As previously stated, iron is known to catalyze conversion of hydrogen peroxide to the hydroxyl radical. Selective uptake of iron could promote intracellular hydroxyl radical formation. We did not specifically measure hydroxyl radical formation or accumulation of any reactive products. However, mitochondrial membrane polarization is known to become altered under conditions of oxidative stress, and this is accentuated by increased iron concentrations. 36,37Indeed, we observed mitochondrial depolarization after iron exposure and at least partial reversal of this effect by isoflurane. We speculate that isoflurane primarily reduced iron-induced cell death by inhibiting iron uptake, which in turn reduced intracellular oxidative stress, but we cannot rule out the possibility that isoflurane also provided a direct stabilizing effect on the mitochondrial membrane potential.
It was interesting that the effect of volatile anesthetics against iron toxicity was present only at lower concentrations. Although the drugs caused a dose-dependent reduction in iron-induced LDH release, larger doses actually accentuated injury. The toxicity at higher doses of halothane was also observed when cells were coadministered hydrogen peroxide, xanthine–xanthine oxidase, or malondialdehyde. This caused us to examine the direct neurotoxic effects of these anesthetics. Indeed, higher doses of volatile anesthetic administered alone stimulated LDH release and mitochondrial depolarization. This may explain the reversal of protection observed against iron toxicity observed at higher doses of volatile anesthetic. However, the clinical relevance of this is likely to be small. For example, an isoflurane dose of 3.1 mm was required to induce LDH release and cause mitochondrial depolarization. This is approximately equivalent to 10 minimum alveolar concentration, which greatly exceeds doses used in clinical practice.

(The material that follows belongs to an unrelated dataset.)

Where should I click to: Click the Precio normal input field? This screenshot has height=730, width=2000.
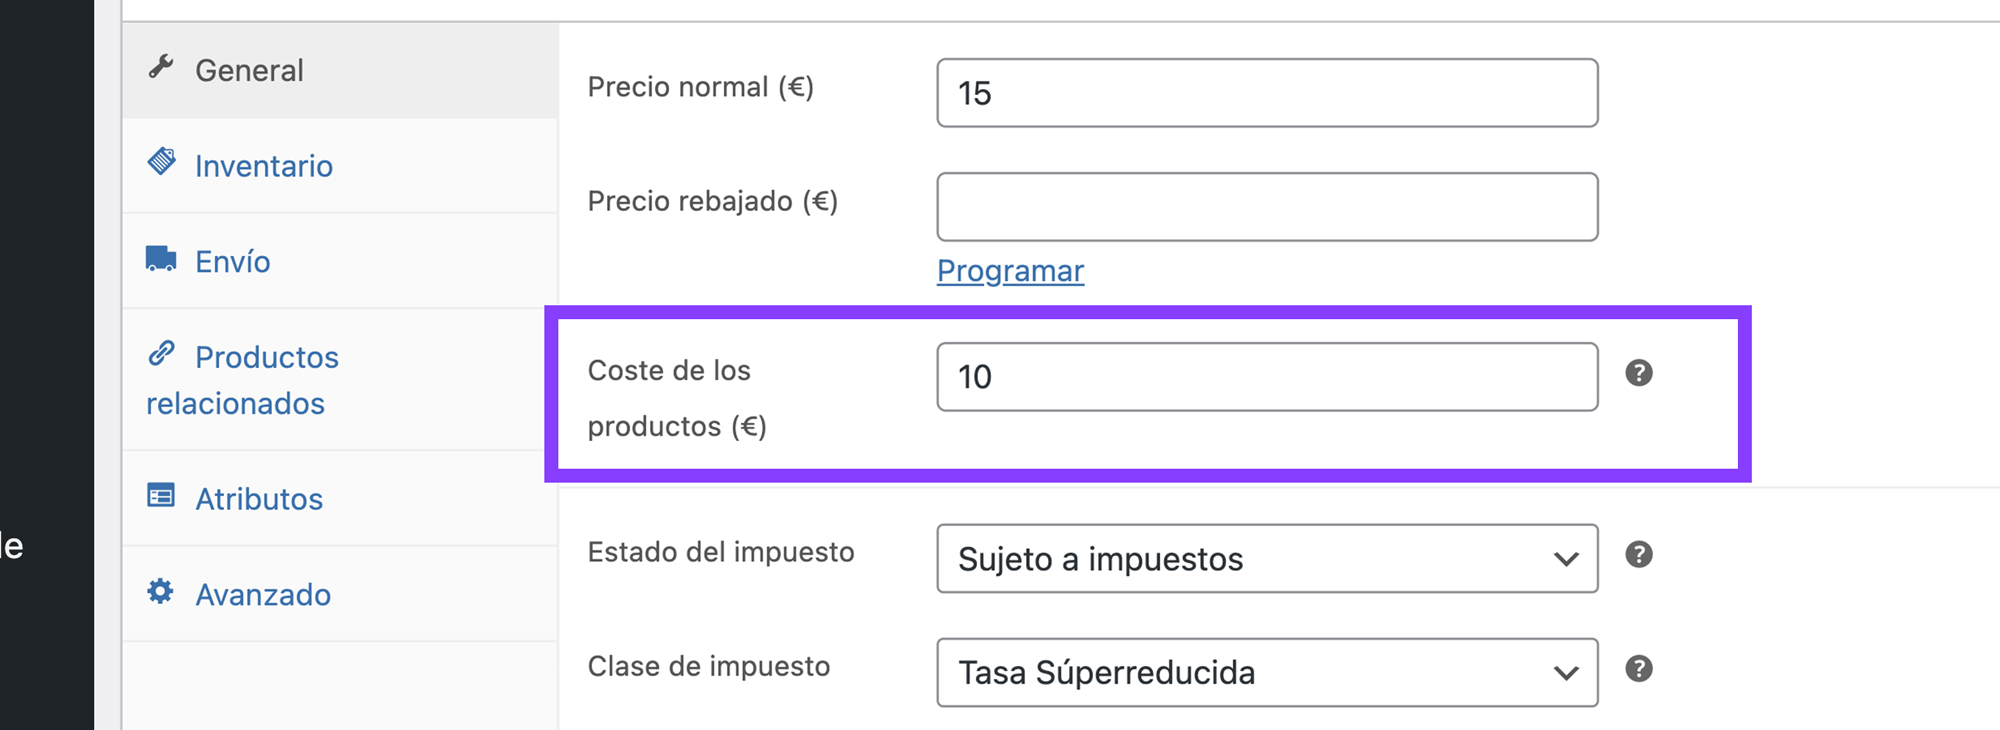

The goal of this series of experiments was to elucidate potential mechanisms by which volatile anesthetics reduce ischemic brain injury. Damage from reactive oxygen species is a known component of ischemic brain injury. However, the study could provide no evidence that volatile anesthetics serve as primary antioxidants. The case for iron toxicity appears to be spurious and is most likely attributable to effects on iron uptake by neurons and glia. Other mechanisms must be invoked to explain the repeated observations that volatile anesthetics protect against ischemic brain damage in vivo . The one finding of this study that warrants further investigation is the effect of isoflurane (and presumably halothane and sevoflurane) on preventing mitochondrial depolarization during oxidative stress. Examination of this issue in a system not reliant on iron toxicity (e.g. , oxygen–glucose deprivation) would be of interest.